Judge In Prince Harry’s Phone Hacking Clase Orders Him to Disclose Info

Attorneys opposing Prince Harry have accused him of deliberately destroying evidence by deleting messages to the ghostwriter of his memoir, Spare. The Prince is suing British tabloid newspaper The Sun, and a judge recently ordered him to explain why text messages and files that could be relevant to the case were deleted from his phone or destroyed after he filed the lawsuit against the paper. 

Mr. Justice Timothy Fancourt said many “potentially relevant documents” were contained within communications between the Prince and the writer, adding that Harry was “not transparently clear about what happened.” 

However, the Duke of Sussex’s attorney said online chat between the men was deleted because it contained “highly sensitive information.”

The Prince filed the suit in 2019, accusing the Rupert Murdoch-owned News Group Newspapers of illegally gathering information by hacking his phone. It came immediately after his American wife, Meghan Markle, launched legal proceedings against the Daily Mail for publishing a private letter she wrote to her father. 

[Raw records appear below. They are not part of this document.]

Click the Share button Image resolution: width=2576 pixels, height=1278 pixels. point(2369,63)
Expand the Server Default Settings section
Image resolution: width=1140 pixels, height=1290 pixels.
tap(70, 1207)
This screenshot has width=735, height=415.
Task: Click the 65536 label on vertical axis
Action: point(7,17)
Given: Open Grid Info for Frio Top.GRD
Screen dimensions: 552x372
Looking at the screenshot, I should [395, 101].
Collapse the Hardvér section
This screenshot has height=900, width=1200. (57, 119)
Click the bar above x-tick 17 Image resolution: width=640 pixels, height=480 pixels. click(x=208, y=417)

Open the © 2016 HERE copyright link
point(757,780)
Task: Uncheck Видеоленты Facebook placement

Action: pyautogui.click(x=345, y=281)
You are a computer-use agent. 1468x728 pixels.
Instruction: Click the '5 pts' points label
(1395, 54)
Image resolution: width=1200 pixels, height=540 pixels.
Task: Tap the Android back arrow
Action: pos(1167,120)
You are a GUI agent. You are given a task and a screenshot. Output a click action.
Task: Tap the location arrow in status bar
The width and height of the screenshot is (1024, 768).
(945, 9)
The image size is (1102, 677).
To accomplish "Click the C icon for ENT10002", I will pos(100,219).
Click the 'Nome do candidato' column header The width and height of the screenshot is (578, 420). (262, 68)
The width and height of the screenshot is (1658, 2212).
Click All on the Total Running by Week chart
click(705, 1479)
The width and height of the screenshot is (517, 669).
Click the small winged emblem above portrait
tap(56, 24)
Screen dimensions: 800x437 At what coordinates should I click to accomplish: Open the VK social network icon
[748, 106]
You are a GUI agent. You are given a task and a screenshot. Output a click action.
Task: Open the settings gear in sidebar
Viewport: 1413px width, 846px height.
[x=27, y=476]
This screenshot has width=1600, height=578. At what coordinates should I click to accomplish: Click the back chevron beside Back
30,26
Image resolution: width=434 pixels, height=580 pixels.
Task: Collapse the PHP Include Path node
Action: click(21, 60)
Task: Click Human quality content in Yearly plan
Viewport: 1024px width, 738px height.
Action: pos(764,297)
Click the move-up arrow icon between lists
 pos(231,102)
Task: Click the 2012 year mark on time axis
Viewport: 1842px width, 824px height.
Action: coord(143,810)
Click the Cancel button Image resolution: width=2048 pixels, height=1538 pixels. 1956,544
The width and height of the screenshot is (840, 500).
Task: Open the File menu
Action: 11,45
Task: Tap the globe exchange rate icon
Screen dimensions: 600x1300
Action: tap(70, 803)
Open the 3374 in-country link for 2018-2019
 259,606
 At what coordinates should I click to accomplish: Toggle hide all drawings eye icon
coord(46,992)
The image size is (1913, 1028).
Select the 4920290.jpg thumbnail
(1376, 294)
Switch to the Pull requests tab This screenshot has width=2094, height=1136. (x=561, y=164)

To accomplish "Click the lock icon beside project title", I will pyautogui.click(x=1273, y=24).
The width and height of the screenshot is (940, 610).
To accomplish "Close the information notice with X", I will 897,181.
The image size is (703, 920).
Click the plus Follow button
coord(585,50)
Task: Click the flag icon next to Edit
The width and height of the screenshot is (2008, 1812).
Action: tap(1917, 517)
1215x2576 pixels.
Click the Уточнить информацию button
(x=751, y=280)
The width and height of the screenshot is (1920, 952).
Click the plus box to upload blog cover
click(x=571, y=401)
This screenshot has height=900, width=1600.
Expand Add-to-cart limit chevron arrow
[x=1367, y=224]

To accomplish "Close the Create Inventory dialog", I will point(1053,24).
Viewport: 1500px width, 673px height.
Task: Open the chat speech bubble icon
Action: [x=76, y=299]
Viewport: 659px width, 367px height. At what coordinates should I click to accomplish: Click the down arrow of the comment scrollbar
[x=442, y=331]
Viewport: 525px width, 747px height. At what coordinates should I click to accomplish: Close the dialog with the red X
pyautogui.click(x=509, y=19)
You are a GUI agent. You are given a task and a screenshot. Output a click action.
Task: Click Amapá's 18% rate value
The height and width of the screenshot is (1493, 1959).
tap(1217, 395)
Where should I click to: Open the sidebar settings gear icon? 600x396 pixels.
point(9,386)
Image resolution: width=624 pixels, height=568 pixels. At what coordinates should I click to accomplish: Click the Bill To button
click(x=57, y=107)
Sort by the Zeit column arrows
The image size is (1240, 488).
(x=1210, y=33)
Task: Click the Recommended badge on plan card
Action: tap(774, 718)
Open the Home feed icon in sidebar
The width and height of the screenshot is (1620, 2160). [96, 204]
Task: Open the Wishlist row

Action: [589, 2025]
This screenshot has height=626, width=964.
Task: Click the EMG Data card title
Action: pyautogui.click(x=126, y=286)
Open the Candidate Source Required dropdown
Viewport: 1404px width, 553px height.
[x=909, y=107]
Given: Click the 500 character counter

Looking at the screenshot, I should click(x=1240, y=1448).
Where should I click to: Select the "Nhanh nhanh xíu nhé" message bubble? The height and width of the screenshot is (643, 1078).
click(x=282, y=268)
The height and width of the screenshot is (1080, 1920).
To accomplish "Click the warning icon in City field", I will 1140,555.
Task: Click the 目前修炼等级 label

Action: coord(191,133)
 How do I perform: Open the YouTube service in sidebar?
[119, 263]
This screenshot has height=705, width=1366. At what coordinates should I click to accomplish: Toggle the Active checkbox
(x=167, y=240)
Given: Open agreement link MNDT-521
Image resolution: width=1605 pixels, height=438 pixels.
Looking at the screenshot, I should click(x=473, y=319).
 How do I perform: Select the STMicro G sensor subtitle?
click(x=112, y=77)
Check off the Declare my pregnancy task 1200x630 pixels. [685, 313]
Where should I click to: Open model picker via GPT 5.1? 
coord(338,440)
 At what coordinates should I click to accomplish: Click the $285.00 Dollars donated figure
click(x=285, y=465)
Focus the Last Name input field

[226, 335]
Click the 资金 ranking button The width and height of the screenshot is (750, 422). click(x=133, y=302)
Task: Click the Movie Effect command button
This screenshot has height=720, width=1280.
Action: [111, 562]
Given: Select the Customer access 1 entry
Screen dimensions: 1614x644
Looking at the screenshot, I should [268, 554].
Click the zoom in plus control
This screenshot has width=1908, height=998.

The UK’s notorious tabloid press has previously been the center of a series of phone hacking scandals, including one that shut down the popular News of the World publication in 2011. 

The News of the World closed when it emerged that its reporters had hacked the phone of Milly Dowler, a teenage girl murdered by serial killer Levi Bellfield. Milly vanished from a bus stop near her home in Surrey in 2002. During their investigations, Scotland Yard detectives discovered that reporters had accessed the dead girl’s voicemail service and deleted a series of messages to make room for more. The deletions initially prompted investigators and Milly’s family to believe she was still alive. Dowler’s parents eventually won a multi-million dollar settlement, but the newspaper never recovered. 

Almost ten years after her disappearance, serial killer Levi Bellfield was convicted of Milly Dowler’s murder while already serving a life sentence without parole for separate killings. Bellfield murdered three other women in London and is suspected of killing several more.